The financial strain of continuous nuclear deterrence and the perpetual modernization and updating of sophisticated strategic weapon systems was among the principle causes of the eventual collapse of the former Soviet Union. By 1989, the protracted war in Afghanistan had all but bankrupted Russia and the deprivations associated with military spending inspired much of the public support for changes in Soviet geopolitics and in the internal social inadequacies under prevailing national politics in Russia. In that regard, the final battle in the U.S. Cold War against the Soviet Union in the American support of the Afghani Mujahedin finally achieved victory represented by elimination of the perceived threat of a "hot" war between the superpowers.
Global Terrorism and the 21st Century Relevance of the Cold War Era:
The most significant contemporary aspect of the Cold War era is the potential proliferation of nuclear materials maintained in the former satellite countries of the former Soviet Union. Since 1990, the U.S. has spearheaded the international efforts to identify and secure all the fissile material produced for Soviet nuclear weapons. To date, approximately half of all the nuclear materials removed from dismantled Soviet thermonuclear weapons - both highly enriched uranium and plutonium - have been removed and re-engineered for use in civilian nuclear reactors in the U.S. (Langewiesche 2007).

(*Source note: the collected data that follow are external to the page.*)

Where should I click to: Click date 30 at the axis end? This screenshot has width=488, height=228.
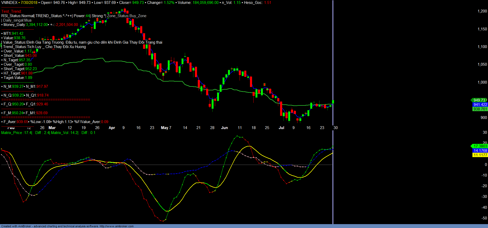(x=336, y=128)
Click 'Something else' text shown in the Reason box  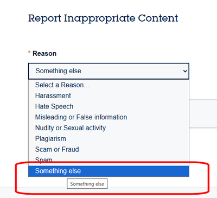58,71
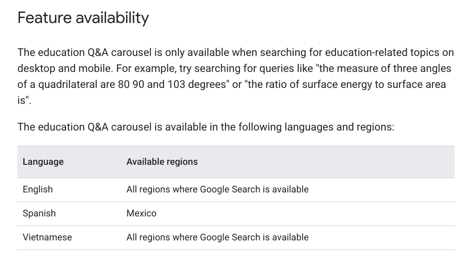
Task: Click the Vietnamese language cell
Action: pos(47,237)
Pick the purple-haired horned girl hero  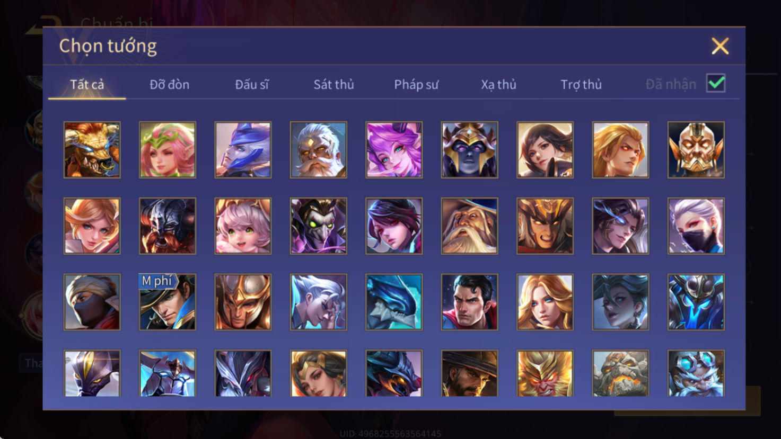tap(394, 150)
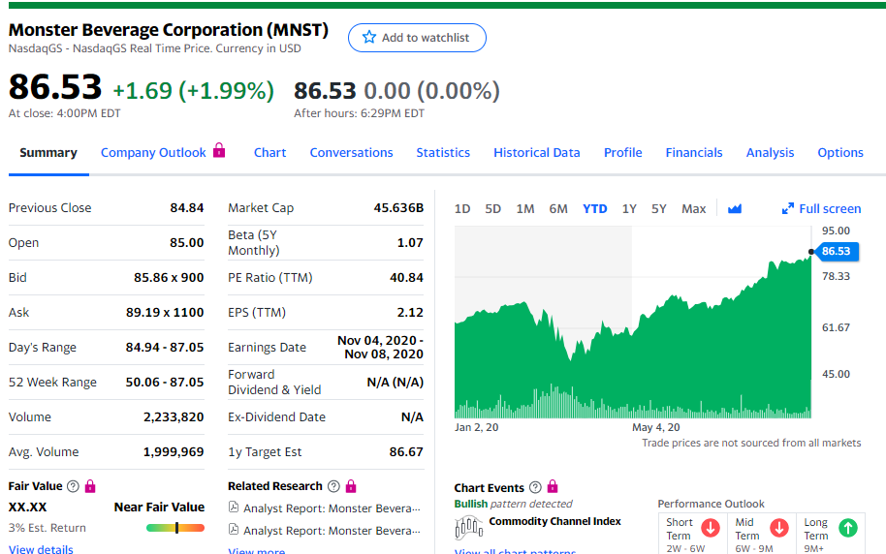Click the Commodity Channel Index candlestick icon
The width and height of the screenshot is (886, 554).
pos(469,528)
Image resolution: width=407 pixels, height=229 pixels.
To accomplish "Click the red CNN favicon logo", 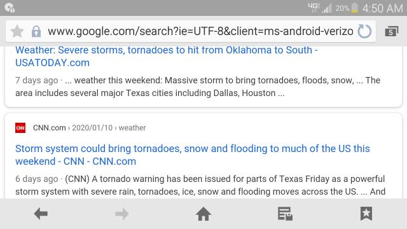I will pyautogui.click(x=20, y=128).
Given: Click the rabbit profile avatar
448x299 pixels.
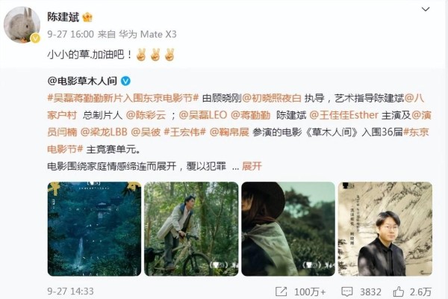Looking at the screenshot, I should tap(22, 25).
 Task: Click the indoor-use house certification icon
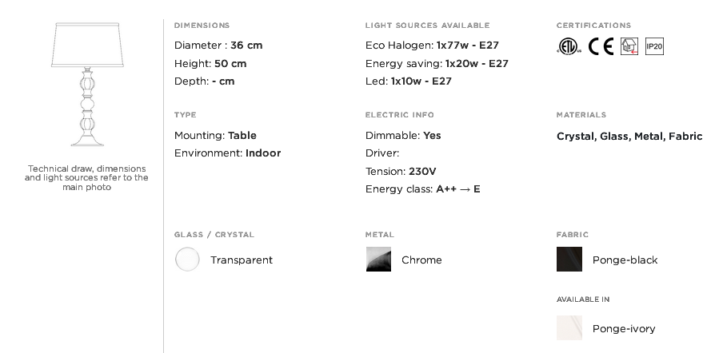click(x=629, y=46)
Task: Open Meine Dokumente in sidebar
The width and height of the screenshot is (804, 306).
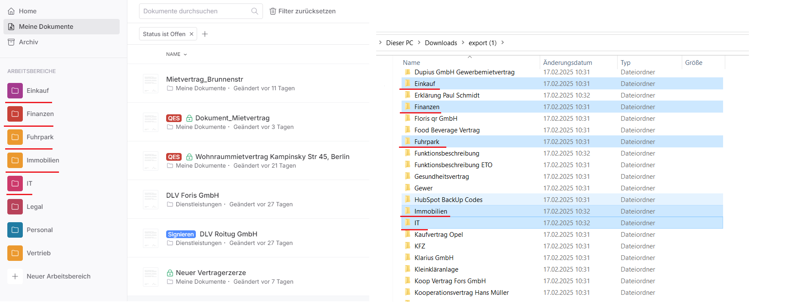Action: [x=46, y=27]
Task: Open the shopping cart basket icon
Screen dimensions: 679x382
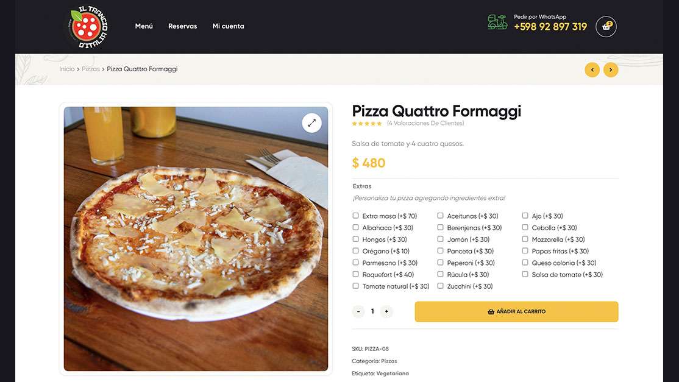Action: pyautogui.click(x=606, y=26)
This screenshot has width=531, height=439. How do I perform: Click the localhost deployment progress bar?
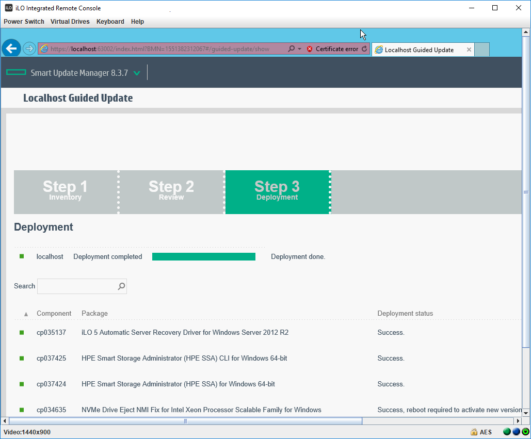[x=204, y=257]
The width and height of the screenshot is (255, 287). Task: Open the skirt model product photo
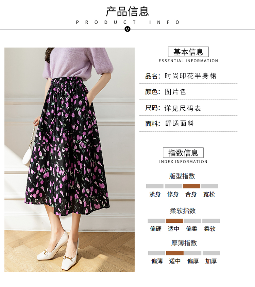click(69, 159)
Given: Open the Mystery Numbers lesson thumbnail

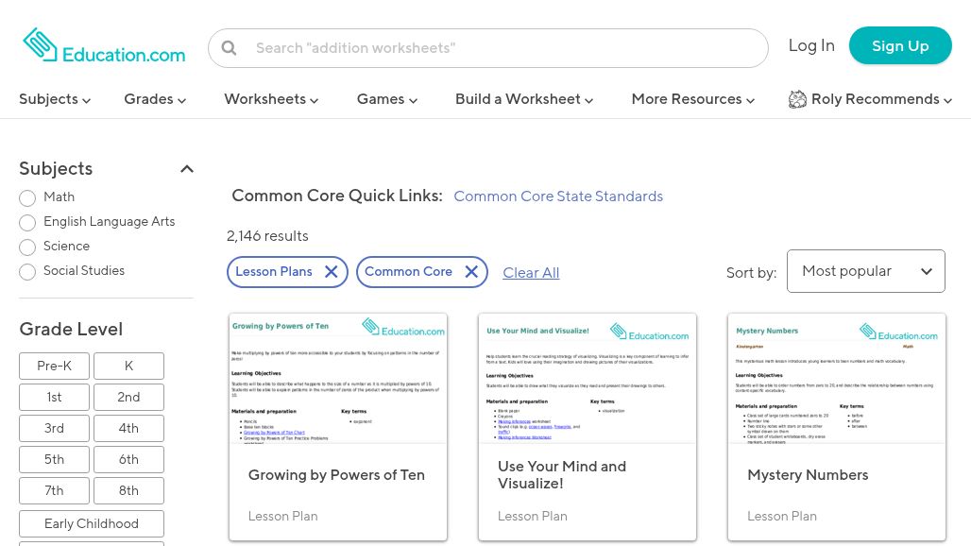Looking at the screenshot, I should click(x=836, y=379).
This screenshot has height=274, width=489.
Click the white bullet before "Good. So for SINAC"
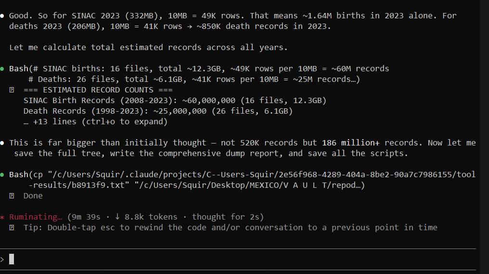click(2, 15)
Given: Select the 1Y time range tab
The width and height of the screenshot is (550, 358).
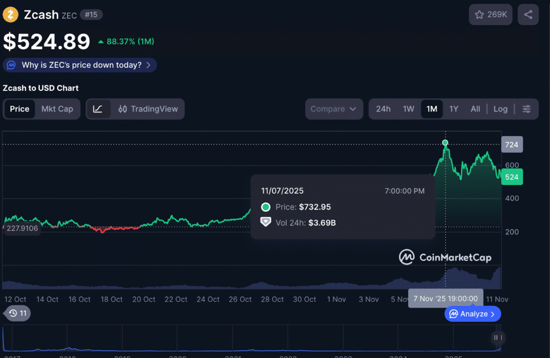Looking at the screenshot, I should click(453, 109).
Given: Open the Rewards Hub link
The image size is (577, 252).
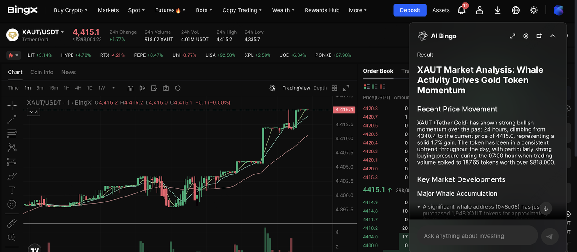Looking at the screenshot, I should click(322, 10).
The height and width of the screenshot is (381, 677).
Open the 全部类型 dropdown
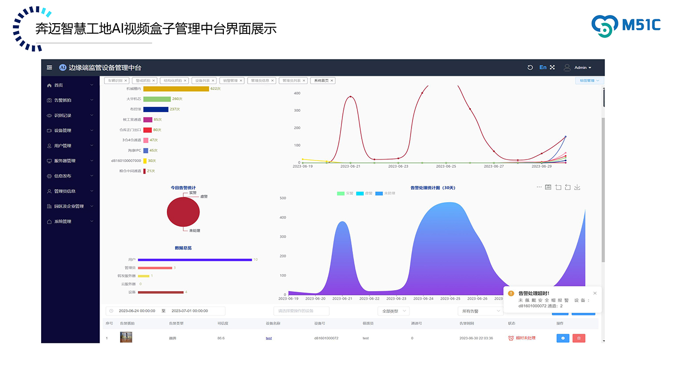(x=393, y=311)
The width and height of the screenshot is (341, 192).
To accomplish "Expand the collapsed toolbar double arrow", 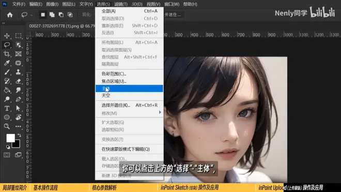I will (4, 23).
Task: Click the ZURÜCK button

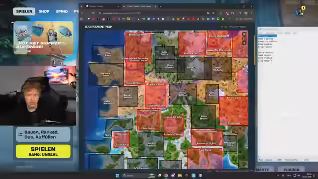Action: 291,170
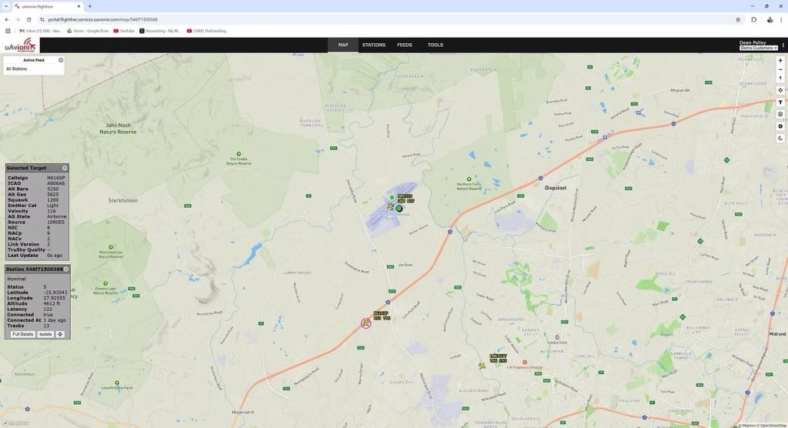Image resolution: width=788 pixels, height=428 pixels.
Task: Open the map settings gear control
Action: 780,126
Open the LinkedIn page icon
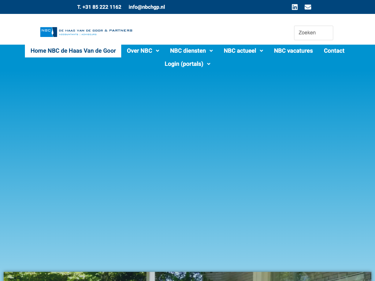This screenshot has height=281, width=375. click(294, 7)
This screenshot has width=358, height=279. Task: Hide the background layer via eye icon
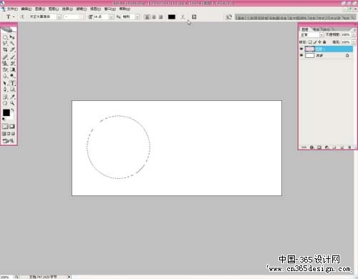[x=301, y=55]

However, the other side of that coin is profoundly troubling: numerous facilities both in Russia and in other Soviet satellite republics house substantial amounts of fissile materials under completely inadequate security, in several instances, unguarded altogether and secured by nothing more than (literally) a padlocked chain (Larsen 2004). Since 2001, Osama bin Laden has repeatedly issued public statements of his full intention to perpetrate an "American Hiroshima" consisting of coordinated nuclear detonations in as many as seven major American cities, including New York, Washington, Chicago, Los Angeles, and Las Vegas. With sufficient monetary resources to fund the procurement of sufficient quantities of weapons-grade highly enriched uranium to assemble the weapons to achieve his goal, about all that stands in the way of such an unparalleled American catastrophe is the availability of the fissile material itself (Larsen 2004).